Core premise: scan Microsoft 365 tenants for CPR numbers across all major storage surfaces — Exchange mailboxes (all folders, recursive), OneDrive personal drives, SharePoint document libraries, and Teams channel file storage — using the Microsoft Graph API.

**Implemented:** v1.0.0. The `m365_connector.py` client handles auth (application mode + delegated device-code flow), delta tokens, attachment download, and all four scan surfaces. Results stream card-by-card via SSE.

---

## §2 — Incremental / delta scanning ✅

Re-scanning a large tenant on every run is too slow for regular compliance use. Microsoft Graph provides `/delta` endpoints for Exchange, OneDrive, and SharePoint that return only items changed since the last sync token.

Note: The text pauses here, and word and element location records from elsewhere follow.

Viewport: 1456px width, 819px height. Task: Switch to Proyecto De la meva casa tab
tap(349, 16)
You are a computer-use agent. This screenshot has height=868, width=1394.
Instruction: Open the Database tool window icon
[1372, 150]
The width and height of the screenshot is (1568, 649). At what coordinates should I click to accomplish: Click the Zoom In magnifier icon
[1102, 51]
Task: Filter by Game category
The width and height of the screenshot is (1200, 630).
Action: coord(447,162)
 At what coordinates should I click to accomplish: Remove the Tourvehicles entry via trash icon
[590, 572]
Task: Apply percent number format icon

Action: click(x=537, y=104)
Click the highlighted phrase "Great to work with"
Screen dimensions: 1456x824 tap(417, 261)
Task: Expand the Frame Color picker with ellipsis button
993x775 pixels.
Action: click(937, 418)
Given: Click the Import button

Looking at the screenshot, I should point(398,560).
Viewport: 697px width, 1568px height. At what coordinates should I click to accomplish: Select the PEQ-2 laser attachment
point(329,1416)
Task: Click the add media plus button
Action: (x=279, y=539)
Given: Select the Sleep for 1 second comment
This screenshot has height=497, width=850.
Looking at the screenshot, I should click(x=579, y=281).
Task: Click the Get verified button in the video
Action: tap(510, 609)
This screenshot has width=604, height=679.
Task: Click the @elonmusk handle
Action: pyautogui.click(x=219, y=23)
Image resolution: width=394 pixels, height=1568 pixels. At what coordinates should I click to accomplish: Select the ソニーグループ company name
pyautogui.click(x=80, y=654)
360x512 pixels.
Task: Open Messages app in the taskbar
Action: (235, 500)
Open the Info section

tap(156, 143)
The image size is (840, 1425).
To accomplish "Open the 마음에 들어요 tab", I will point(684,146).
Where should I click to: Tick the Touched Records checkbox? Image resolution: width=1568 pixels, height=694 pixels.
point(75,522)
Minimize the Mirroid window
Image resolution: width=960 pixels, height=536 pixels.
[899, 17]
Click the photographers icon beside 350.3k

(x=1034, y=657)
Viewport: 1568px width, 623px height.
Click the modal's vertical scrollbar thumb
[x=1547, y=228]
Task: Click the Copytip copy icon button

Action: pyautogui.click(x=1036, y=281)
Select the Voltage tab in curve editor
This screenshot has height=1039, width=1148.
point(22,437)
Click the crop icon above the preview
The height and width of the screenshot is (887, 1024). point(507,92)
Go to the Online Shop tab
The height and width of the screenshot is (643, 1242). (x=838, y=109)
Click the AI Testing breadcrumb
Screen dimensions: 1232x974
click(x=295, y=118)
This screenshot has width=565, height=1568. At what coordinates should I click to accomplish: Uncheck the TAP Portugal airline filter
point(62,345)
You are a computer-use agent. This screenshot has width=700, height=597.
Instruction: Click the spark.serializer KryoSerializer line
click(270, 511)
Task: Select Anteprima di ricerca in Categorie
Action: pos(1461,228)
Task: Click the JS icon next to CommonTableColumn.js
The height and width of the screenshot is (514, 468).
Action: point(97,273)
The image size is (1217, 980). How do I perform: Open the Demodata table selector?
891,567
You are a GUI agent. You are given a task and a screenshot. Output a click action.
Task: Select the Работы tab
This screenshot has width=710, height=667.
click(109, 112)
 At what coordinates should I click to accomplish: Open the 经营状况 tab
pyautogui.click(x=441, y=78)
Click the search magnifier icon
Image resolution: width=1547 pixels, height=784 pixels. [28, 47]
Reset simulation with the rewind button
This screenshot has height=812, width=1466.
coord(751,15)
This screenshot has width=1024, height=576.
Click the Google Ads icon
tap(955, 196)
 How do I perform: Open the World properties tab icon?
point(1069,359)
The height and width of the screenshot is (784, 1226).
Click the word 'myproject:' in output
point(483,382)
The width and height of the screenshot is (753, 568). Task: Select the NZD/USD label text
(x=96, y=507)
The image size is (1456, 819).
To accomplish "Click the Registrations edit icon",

**Implemented:** v1.0.0. Delta tokens saved per-user in `~/.gdprscanner/delta.json`. Checkpoint saves mid-scan progress so interrupted runs can resume. `M365DeltaTokenExpired` exception handles the 410 Gone case by falling back to a full scan.

---

## §3 — Article 9 special category detection ✅

CPR numbers alone do not tell you whether the data is especially sensitive. Files containing health diagnoses, criminal records, trade union membership, etc. alongside CPR numbers carry significantly higher GDPR risk and may trigger DPIA requirements (Art. 35).

**Implemented:** v1.2.0. `keywords/da.json` (459 Danish keywords, 9 Art. 9 categories). Proximity filter: a keyword only triggers when within 150 characters of a CPR number, or always if no CPRs are in the document. Purple `⚠ Art. 9` badge on result cards. Art. 30 export gains a DPIA warning when Art. 9 items are present.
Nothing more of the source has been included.